With living and training expenses a priority, Servant is presently focusing his energies on the work world.
“Coaching is what I’m doing now to offset everything, and then I know school’s always going to be there,” he said. “So worst case, if I need to go to school a little bit later when I have more time or a little freedom there, then I’ll take the opportunity.”
After surviving the past year’s trials, Servant describes the team’s new attitude as “lighthearted.”

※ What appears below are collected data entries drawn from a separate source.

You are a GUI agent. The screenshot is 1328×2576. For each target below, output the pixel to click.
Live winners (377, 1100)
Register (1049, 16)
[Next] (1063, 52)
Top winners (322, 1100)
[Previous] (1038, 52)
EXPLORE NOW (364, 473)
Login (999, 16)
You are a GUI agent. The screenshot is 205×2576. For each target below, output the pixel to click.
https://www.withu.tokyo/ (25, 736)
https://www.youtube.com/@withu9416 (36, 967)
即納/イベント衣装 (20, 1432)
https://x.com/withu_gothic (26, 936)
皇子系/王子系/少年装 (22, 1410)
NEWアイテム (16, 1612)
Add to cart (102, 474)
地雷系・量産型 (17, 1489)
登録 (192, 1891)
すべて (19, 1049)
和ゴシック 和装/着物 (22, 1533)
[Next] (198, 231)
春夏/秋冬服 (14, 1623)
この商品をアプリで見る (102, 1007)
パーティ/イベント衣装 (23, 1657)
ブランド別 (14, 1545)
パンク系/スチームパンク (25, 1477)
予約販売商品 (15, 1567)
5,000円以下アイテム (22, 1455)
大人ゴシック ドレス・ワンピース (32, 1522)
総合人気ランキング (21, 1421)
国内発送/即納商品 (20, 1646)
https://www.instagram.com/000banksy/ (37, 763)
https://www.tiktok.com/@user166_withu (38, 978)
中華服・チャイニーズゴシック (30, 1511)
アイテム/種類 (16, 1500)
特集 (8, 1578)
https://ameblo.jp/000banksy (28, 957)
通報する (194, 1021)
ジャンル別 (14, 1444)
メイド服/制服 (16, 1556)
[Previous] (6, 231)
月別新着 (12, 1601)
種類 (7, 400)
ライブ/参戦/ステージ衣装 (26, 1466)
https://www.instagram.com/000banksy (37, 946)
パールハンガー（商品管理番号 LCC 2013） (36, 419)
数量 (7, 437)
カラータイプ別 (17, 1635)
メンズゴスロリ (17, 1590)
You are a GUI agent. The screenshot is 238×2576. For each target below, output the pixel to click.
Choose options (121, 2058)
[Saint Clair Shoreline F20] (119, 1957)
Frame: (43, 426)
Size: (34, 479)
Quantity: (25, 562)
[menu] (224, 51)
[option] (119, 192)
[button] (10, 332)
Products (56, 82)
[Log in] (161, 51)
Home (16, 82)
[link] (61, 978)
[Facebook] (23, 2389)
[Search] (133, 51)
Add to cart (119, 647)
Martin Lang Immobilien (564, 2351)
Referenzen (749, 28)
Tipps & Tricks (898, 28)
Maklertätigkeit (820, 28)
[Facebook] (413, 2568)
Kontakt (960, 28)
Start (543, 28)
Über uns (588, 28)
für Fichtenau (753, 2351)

“I’m just really excited to be skating again,” he said. “I’m ecstatic about that. I’m happy to be on the ice every day, and sometimes you see teams who are like ‘Oh, a run-through’–but I enjoy it. That’s what I missed. I missed doing things. So I think for me, I’m just really happy to be skating and enjoying doing the programs and performing for people again. Because there’s nothing like that competition feeling–you can practice or do shows or do whatever, but that feeling at competition is really the reason that you do it.”
“And a lot of the times like in training,” continued Poulin, “when we have a bad run-through or bad skating day, when we get off the ice we look back and are like ‘You know what? We had the opportunity to have a bad skating day.’ Which is pretty awesome for us.”
“Just the injury really put everything into perspective and helped us enjoy the process of skating and of creating the programs,” said Servant. “Like Andie said, when something goes wrong or if you’ve had a bad skating day, you’ve had the opportunity to have a bad skating day. You’re not stuck at home or with a cast on your leg, you know? So, perspective.”
And then, he added after a pause: “And happiness!”